Assessing compatibility is trickier than it sounds. On the surface, you might think this is about likability, but it has many more layers.
When hiring, busy managers need to factor in assimilation and effectiveness in the current environment. For example, Candidate A is a top salesperson who hits every benchmark, has an impressive sales funnel and documents impeccably. Candidate B is a successful salesperson who knows how to close a tricky deal and handle demanding clients, and who is tough but fair.
If the role requires hiring and training new graduates on prospecting, selling and closing, Candidate A may be the best fit. But if the role requires reining in senior sales folks who would rather play golf than find new business, Candidate B is the ideal choice. In the latter scenario, building rapport, trust and respect and managing those who won’t comply are more important abilities than contributing to sales revenue.
Managers seek to add adaptable new hires who will be comfortable and productive as quickly as possible. If you come across as an “odd man out,” skills alone are not likely to get you an offer. To demonstrate compatibility, discuss how your experience matches the company’s nuanced needs regarding office environment, colleagues and workflow.
Work is hectic. In our expanding economy with information overload, 24/7 access and rapidly advancing technology, employees at all levels have never felt more stressed. No matter how technically proficient you may be, you will be a burden on your manager and team if you cannot figure out things on your own.
There is always some acclimation and orientation required. For example, you will need to figure out what hours employees work, who you call when your computer is running slow and whether your manager actually has an open-door policy.
An employee must be resourceful to get answers to these questions and to drive productivity when there isn’t a set procedure or process or someone to ask. She must also have a keen sense of when to ask a question and when to try something out. Developing the insight, observation skills and the confidence to make these decisions is not natural for many employees, but it is necessary. Lacking resourcefulness not only sinks your productivity, but it also burdens the people whose help you sought as well.

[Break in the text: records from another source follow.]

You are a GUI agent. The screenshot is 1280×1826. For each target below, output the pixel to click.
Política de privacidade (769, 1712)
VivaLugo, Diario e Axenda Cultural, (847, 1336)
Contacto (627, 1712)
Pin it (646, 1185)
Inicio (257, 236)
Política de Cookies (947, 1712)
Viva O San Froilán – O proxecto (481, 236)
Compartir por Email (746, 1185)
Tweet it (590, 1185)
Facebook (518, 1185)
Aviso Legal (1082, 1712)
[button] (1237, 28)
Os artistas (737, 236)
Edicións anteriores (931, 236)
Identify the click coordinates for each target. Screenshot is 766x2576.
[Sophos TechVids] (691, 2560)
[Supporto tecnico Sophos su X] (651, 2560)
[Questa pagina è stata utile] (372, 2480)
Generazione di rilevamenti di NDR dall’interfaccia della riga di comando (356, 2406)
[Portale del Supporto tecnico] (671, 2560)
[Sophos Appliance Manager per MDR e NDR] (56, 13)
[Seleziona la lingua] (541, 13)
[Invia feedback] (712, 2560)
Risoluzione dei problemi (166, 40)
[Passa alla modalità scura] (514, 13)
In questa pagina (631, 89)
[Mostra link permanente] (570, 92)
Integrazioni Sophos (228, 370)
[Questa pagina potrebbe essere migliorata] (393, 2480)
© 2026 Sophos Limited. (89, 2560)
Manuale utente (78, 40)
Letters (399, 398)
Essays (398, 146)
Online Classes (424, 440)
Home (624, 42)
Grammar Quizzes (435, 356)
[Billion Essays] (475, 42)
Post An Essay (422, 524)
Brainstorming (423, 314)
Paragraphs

Here are some ways to demonstrate resourcefulness during the hiring process. Don’t be late, or at least call in advance if something uncontrollable has thrown you off schedule. Follow up if a planned activity doesn’t happen, like if your phone doesn’t ring at the hour appointed for your interview. Come to in-person interviews looking composed and prepared with a resume, notebook, working pens and thoughtful questions to ask. Find out about parking, bathrooms and dress code before your meetings. In short, look for ways to show you can improvise.
I have seen more-qualified candidates lose out because they didn’t convey genuine interest or passion in the role, company, industry or team for which they were applying. An employer does not want to feel that you are doing a favor by accepting a salary to work for the company. Managers look for someone who is qualified and interested in joining the team. Given today’s low unemployment rate, high turnover and wide range of available jobs, this interest is even more important now.
A qualified candidate who is not interested is a risky hire. Most managers will not take the chance in hiring this person because of the high cost of turnover and retraining. Compelling job candidates show genuine engagement and interest in the opportunity.
In summary, skills are indeed a key part of hiring, but other personal traits ultimately make the difference in who gets the offer. While certain skills may take years to attain or master, compatibility, resourcefulness and engagement are attributes you can develop much more quickly. And they transfer with you regardless of your title, industry or role. Before you start your next interview process, assess what attributes are required for success and identify ways to demonstrate them.